- Supplied records

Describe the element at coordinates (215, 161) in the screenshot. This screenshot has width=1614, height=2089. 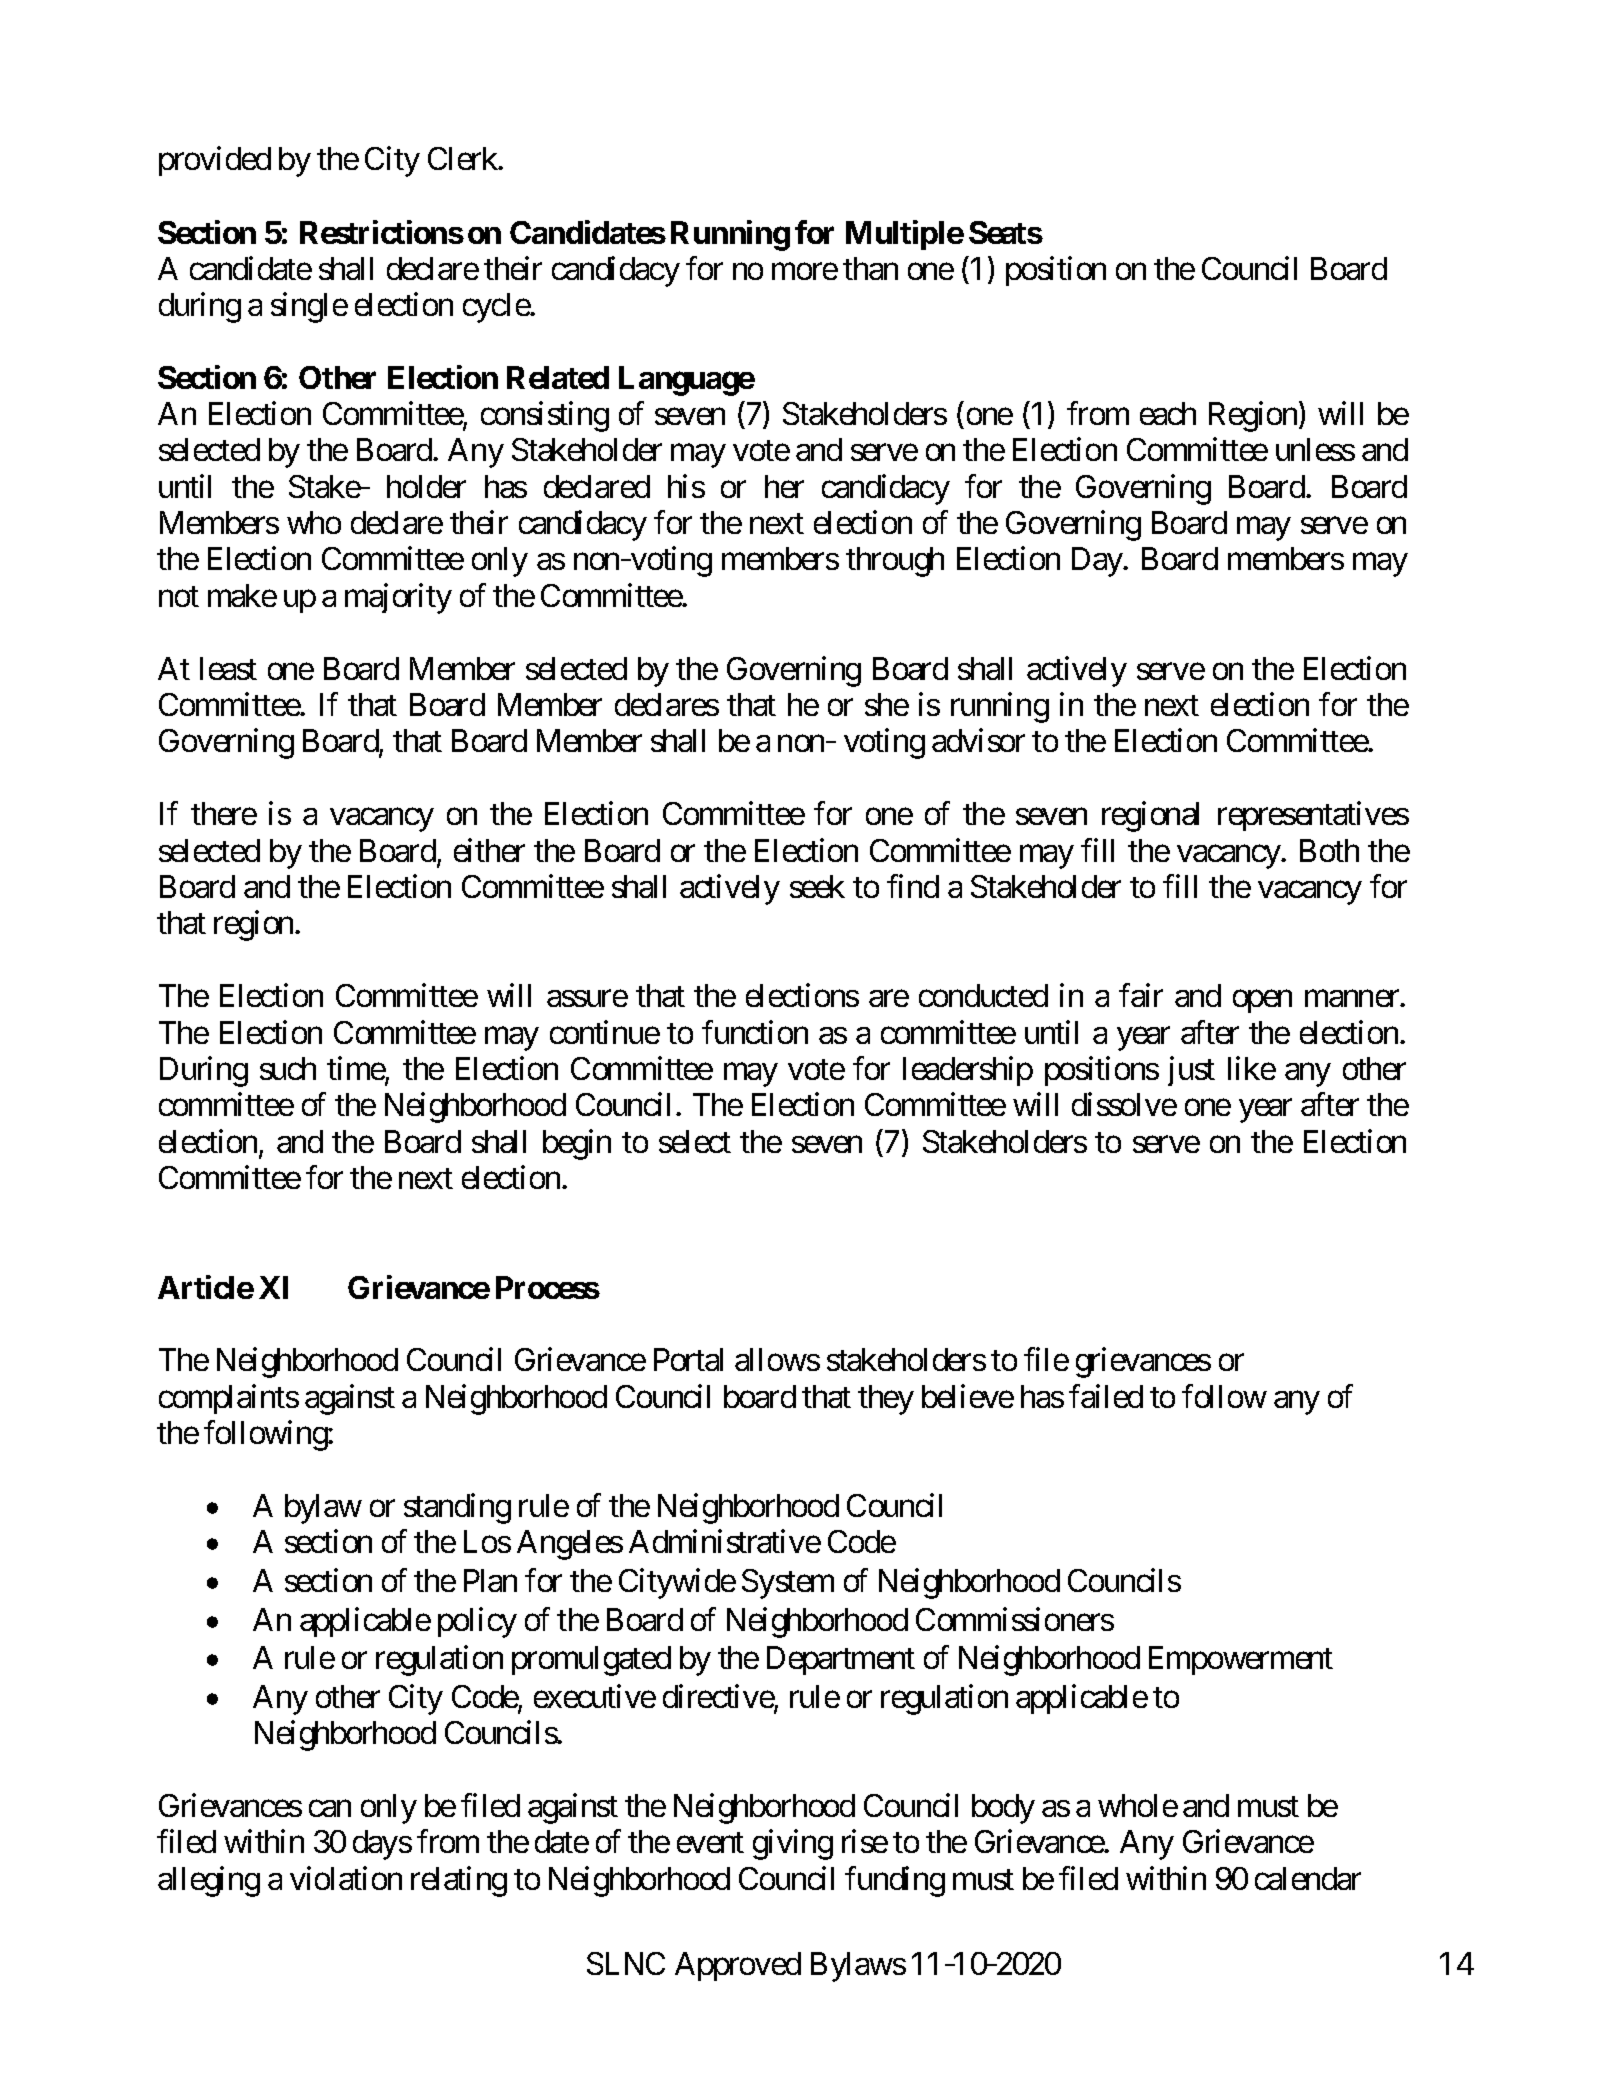
I see `provided` at that location.
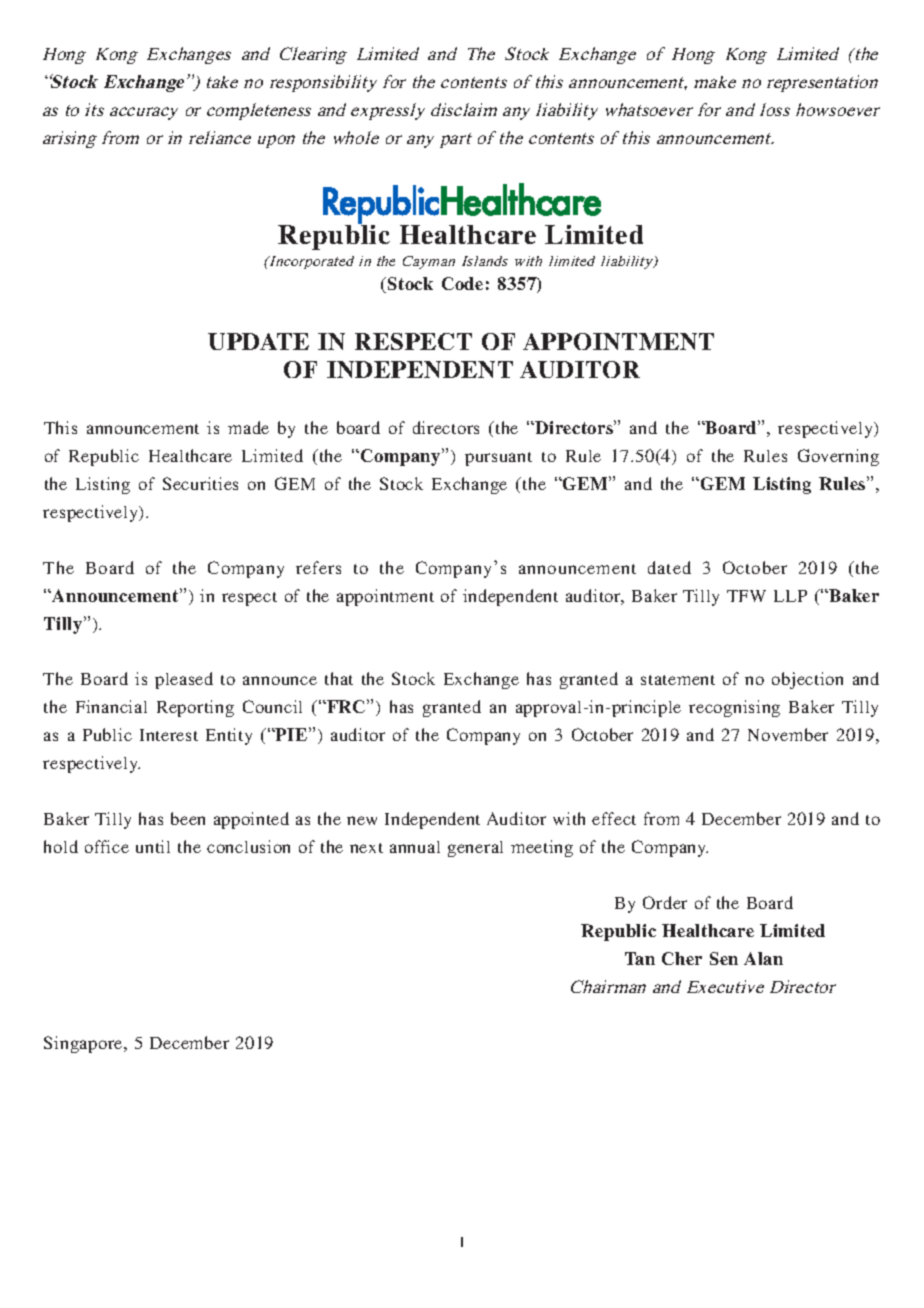  What do you see at coordinates (807, 680) in the screenshot?
I see `objection` at bounding box center [807, 680].
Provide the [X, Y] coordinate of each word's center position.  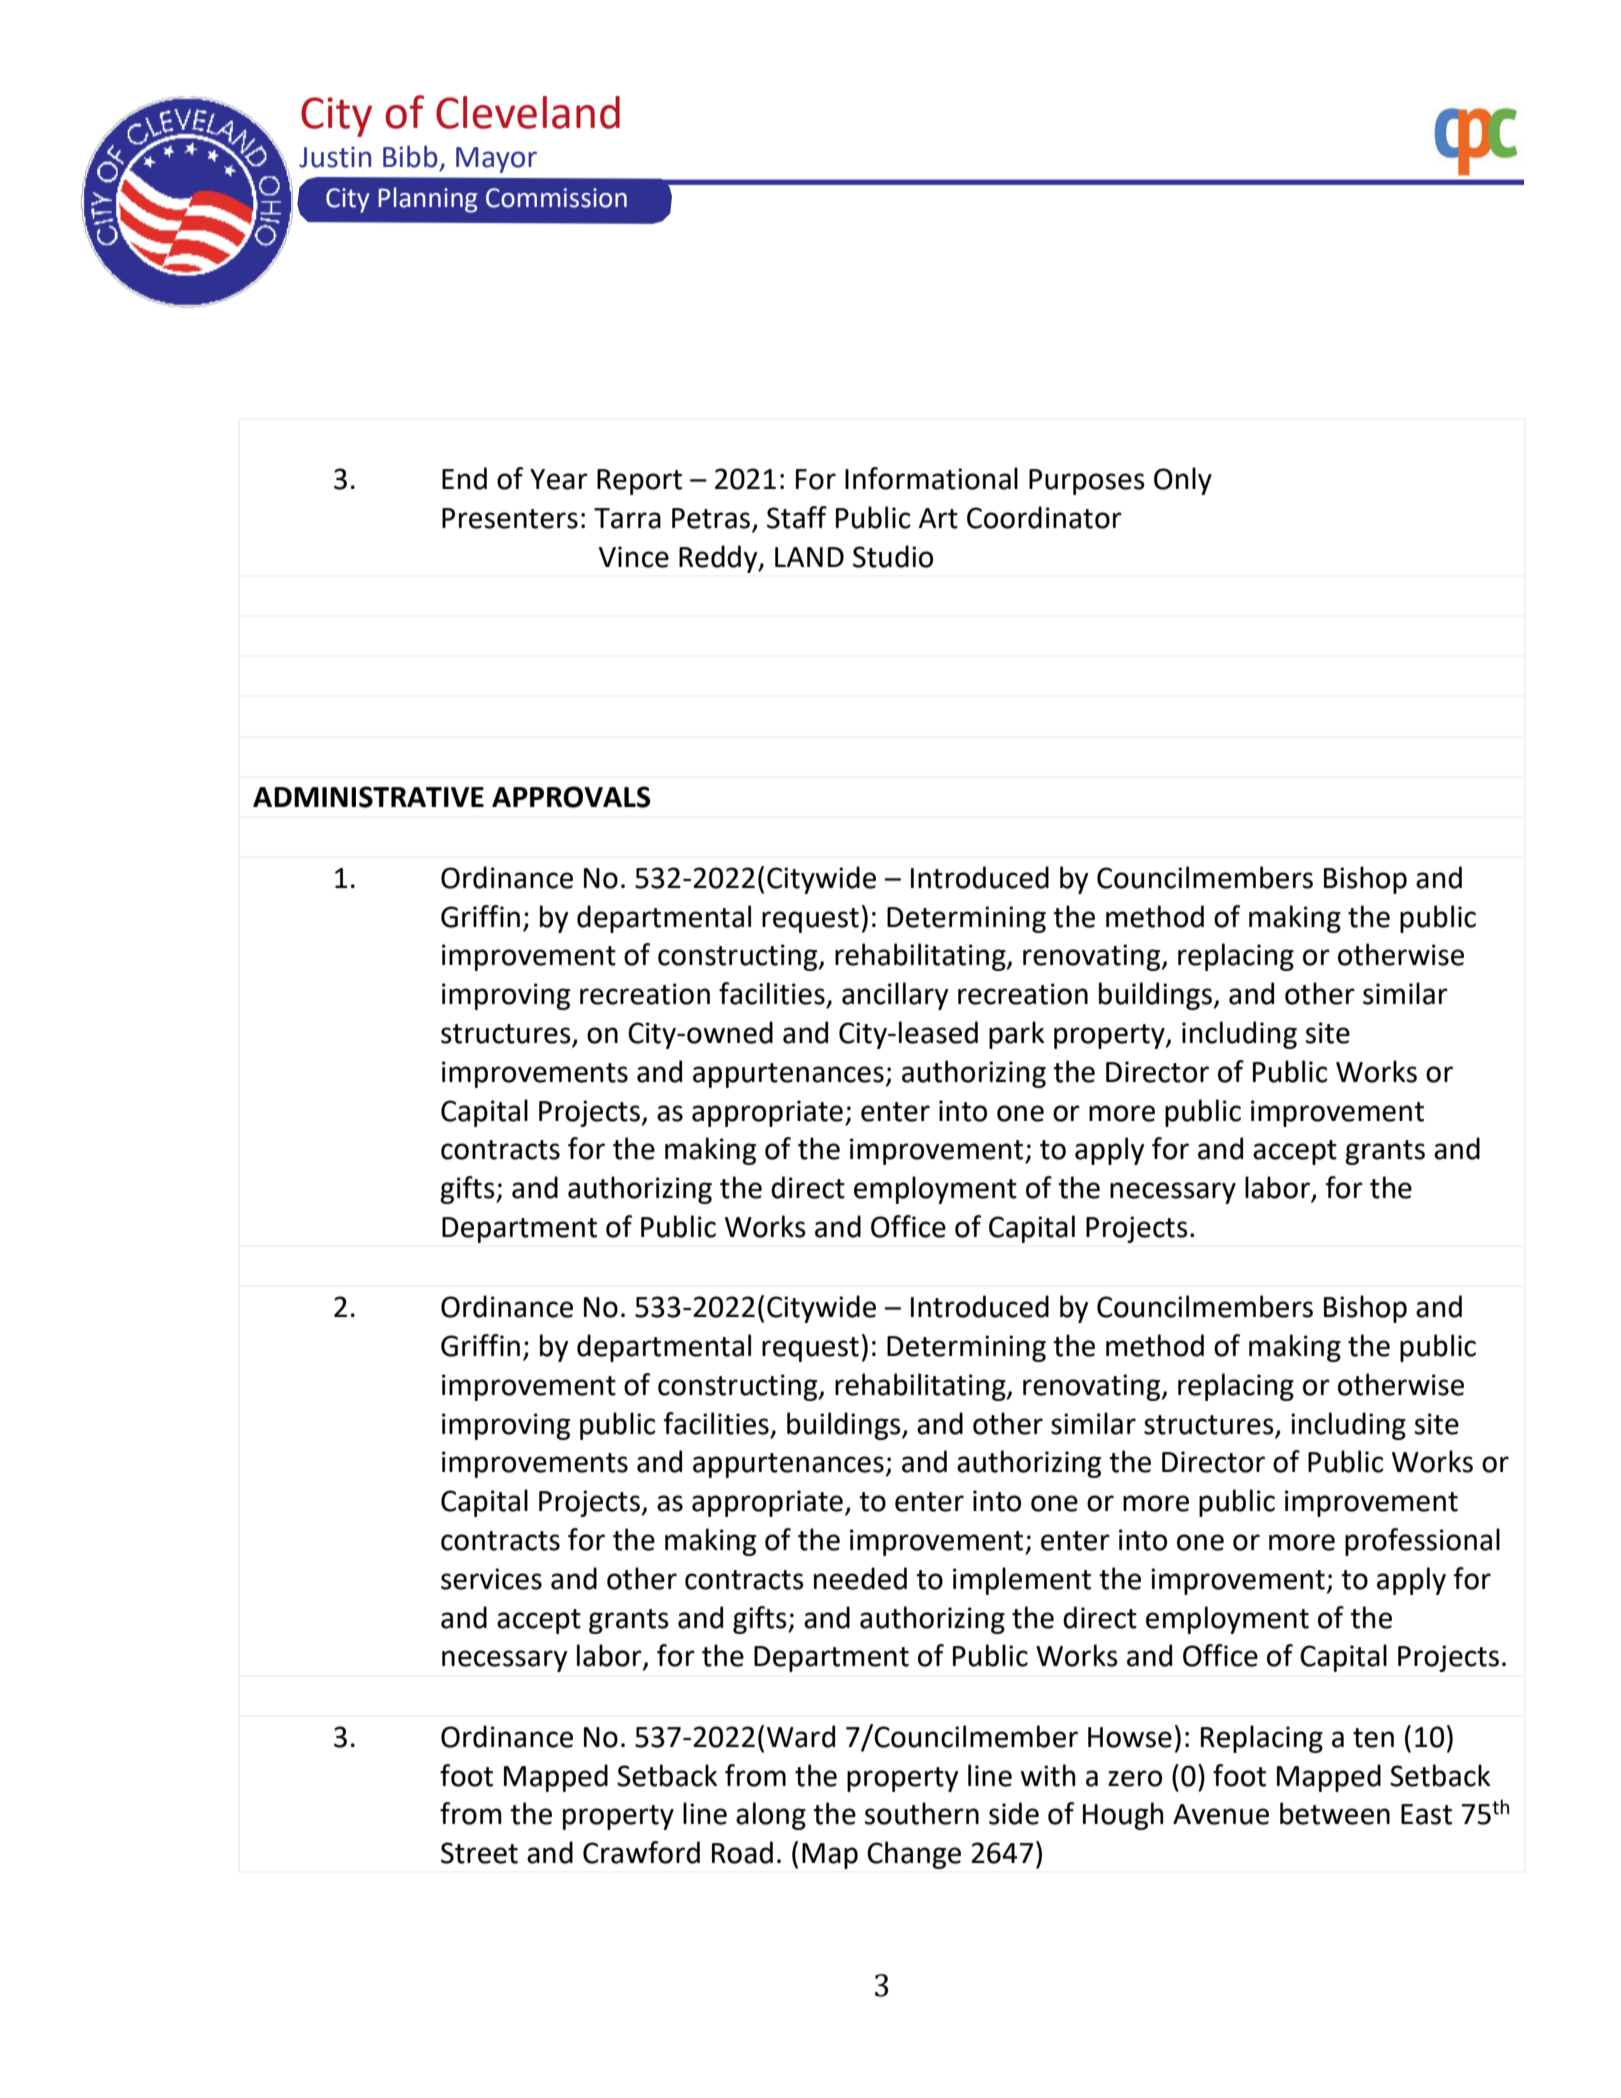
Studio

- Task details
Reproduce all of the items above with "center position" swapped for "midpoint" wherever it occurs, leaving every other word unchanged and omitting the pictures.

- The result
Describe the element at coordinates (215, 161) in the screenshot. This screenshot has width=1614, height=2089. 
I see `provided` at that location.
  What do you see at coordinates (807, 680) in the screenshot?
I see `objection` at bounding box center [807, 680].
Provide the [X, Y] coordinate of each word's midpoint.  
Studio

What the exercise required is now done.